Os contentores frigoríficos de plástico branco e fechos metálicos, assinalados com símbolos vermelhos, amontoavam-se a um canto do velho cais de madeira junto de uma pequena barraca de chapa enferrujada, aparentemente abandonados.

O cais bordejava um pequeno e estreito, mas profundo, rio de águas escuras, lodosas. Um rio que ninguém sabia onde começava ou acabava. Ninguém sabia de onde vinham e para onde seguiam aquelas águas. Águas que nunca paravam de correr e mantinham sempre a mesma altura. Também nunca ninguém tentara saber de onde e para onde corriam. Apenas sabiam, e isso bastava-lhes, que o rio passava ali. E por isso, um dia um presidente da junta, cujo nome entretanto caira no esquecimento, mandara um grupo de operários com boas ferramentas construir aquele cais. Houvera festa, fora um acontecimento. O presidente discursara, a mulher do presidente chorara, a amante do presidente desmaiara, o povo aplaudira e embebedara-se. Deitaram foguetes e tudo!

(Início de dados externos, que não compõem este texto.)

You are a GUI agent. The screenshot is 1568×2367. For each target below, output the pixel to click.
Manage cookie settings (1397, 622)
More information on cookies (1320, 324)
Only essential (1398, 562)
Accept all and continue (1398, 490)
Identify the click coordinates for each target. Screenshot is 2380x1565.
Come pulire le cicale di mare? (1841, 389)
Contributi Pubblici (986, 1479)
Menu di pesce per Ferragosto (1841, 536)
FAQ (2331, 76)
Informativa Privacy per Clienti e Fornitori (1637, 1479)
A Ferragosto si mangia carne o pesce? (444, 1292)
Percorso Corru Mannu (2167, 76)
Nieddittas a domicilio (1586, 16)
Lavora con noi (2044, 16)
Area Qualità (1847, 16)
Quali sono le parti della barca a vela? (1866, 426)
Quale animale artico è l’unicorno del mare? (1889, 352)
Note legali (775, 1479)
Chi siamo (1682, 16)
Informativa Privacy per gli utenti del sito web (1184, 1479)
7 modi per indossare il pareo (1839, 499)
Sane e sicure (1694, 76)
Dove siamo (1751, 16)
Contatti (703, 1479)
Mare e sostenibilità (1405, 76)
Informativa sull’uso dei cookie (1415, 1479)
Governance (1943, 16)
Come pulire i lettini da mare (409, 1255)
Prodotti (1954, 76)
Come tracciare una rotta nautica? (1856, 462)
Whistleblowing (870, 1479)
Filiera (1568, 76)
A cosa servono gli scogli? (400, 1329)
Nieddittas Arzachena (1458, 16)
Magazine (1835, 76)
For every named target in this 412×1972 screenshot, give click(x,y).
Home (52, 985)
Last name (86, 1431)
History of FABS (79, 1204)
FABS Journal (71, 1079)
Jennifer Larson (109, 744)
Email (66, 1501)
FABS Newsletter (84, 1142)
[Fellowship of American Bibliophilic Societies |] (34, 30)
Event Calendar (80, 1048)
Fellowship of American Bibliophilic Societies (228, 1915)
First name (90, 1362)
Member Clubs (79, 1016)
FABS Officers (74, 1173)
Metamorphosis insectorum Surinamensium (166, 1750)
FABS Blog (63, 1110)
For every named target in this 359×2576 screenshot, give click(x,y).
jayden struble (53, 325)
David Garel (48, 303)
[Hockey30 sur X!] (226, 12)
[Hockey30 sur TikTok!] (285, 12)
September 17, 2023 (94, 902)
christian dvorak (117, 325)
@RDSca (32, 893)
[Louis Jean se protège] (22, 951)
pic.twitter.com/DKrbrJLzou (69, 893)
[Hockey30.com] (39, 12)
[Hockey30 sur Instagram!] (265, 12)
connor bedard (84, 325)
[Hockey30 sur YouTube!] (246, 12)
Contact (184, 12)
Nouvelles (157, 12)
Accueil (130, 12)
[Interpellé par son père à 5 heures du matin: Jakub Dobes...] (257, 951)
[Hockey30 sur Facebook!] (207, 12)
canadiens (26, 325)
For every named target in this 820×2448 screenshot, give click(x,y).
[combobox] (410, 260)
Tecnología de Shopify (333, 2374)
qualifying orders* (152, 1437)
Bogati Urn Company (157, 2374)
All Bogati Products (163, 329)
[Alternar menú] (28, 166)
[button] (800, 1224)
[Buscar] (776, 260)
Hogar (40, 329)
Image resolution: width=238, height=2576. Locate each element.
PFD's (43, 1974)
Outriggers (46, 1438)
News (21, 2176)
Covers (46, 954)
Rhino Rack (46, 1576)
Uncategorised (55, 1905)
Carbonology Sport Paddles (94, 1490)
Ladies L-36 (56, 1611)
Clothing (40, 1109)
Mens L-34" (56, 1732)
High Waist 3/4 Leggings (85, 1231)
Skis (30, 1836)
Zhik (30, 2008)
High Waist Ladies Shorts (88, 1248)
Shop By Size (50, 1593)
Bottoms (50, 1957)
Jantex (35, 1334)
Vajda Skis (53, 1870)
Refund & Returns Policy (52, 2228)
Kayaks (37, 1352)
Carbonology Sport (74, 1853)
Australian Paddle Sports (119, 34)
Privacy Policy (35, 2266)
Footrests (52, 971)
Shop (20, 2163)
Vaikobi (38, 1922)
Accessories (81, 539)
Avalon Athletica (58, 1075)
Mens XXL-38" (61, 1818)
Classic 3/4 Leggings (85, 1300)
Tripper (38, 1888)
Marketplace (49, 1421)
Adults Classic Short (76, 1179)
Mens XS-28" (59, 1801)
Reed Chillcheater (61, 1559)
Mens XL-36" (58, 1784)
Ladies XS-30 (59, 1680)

De início, enquanto fora novo, o cais era local de romaria. Vinham-se sentar nele para entardecerem a ver passar a água. Ficavam longas tardes sentados na borda, pés descalços a balouçar, olhando hipnotizados a corrente esverdeada que fluía. Os garotos tinham mesmo inventado uma estória na qual acreditavam cega e piamente e que nem o brutamontes do chefe da guarda se atrevia a contestar: rapaz que, à meia-noite, na terceira noite de lua cheia a contar a partir do primeiro equinócio, esfregasse a cabeça da pila na sétima tábua do cais a contar da borda, nunca perderia a virilidade por mais anos que vivesse. E era vê-los! A garotada toda de pila de fora a esfregar, esfregar...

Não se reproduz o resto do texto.